Operationally, teams should treat fragmentation as a signal to consolidate the control plane:
- discover every secret store, vault, and embedded credential location
- map each secret to an owner, workload, and expiry date
- enforce rotation and revocation from a single policy source
- log usage centrally so exposed secrets can be traced quickly
- replace long-lived shared keys with ephemeral credentials where possible
The NIST CSF resource hub and CISA Zero Trust Architecture both reinforce the need for continuous verification, but fragmentation undermines that model because disconnected stores cannot enforce one policy consistently across all trust zones. These controls tend to break down when legacy applications require hard-coded secrets and no shared inventory exists, because revocation then depends on manual reconciliation across teams.
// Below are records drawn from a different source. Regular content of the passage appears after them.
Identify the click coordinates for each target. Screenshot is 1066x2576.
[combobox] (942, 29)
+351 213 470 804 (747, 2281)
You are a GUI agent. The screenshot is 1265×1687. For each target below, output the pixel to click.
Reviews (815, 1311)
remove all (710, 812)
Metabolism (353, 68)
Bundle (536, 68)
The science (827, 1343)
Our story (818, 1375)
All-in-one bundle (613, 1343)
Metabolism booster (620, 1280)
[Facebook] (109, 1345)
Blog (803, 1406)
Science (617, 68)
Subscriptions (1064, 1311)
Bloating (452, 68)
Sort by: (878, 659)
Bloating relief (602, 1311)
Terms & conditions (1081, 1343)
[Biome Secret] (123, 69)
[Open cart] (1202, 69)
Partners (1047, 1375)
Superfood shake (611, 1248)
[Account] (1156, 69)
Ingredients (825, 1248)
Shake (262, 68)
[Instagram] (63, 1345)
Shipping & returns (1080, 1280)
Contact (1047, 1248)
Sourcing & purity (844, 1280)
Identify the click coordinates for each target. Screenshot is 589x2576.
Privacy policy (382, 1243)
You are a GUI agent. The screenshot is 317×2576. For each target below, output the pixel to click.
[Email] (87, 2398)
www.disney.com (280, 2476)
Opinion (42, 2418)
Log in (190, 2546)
Common Variations and Edge Cases
Tighter secret centralisation often increases migration cost, latency concerns, and change-management overhead, so organisations must balance stronger control against application compatibility and operational speed.
There is no universal standard for how much fragmentation is acceptable, but current guidance suggests the risk rises sharply when different teams can create and rotate secrets independently without coordinated review. That is especially true in multi-cloud and acquisition-heavy environments, where duplicate vaults, inherited access paths, and inconsistent naming conventions make it difficult to prove which key is authoritative. One NHIMG statistic makes the issue concrete: The State of Non-Human Identity Security reports that lack of credential rotation is cited as the top cause of NHI-related attacks by 45% of organisations.
Edge cases also matter. Emergency break-glass credentials, vendor-managed integrations, and service accounts for batch jobs may need temporary exceptions, but exceptions should be time-bounded, reviewed, and logged as explicitly as production access. The practical test is simple: if a team cannot answer ownership, expiry, and last-use questions within minutes, the key store is already too fragmented to support reliable control.
Standards & Framework Alignment
This section maps relevant standards and security frameworks to the operational risks and controls described in this guidance.
OWASP Non-Human Identity Top 10 and CSA MAESTRO address the attack and risk surface, while NIST CSF 2.0, NIST Zero Trust (SP 800-207) and NIST AI RMF set the governance and control requirements practitioners need to meet.
| Framework | Control / Reference | Relevance |
|---|---|---|
| OWASP Non-Human Identity Top 10 | NHI-03 | Fragmented stores often prevent reliable rotation and revocation. |
| NIST CSF 2.0 | ID.AM-1 | Asset inventory is needed to find hidden keys across stores. |
| NIST Zero Trust (SP 800-207) | PR.AC-4 | Zero trust needs consistent, centrally enforced access decisions. |
| NIST AI RMF | Risk management should account for secret sprawl across automated workloads. | |
| CSA MAESTRO | MAESTRO addresses secure orchestration of identities and secrets in agentic systems. |
Govern secret lifecycle risk with continuous monitoring, accountability, and documented escalation paths.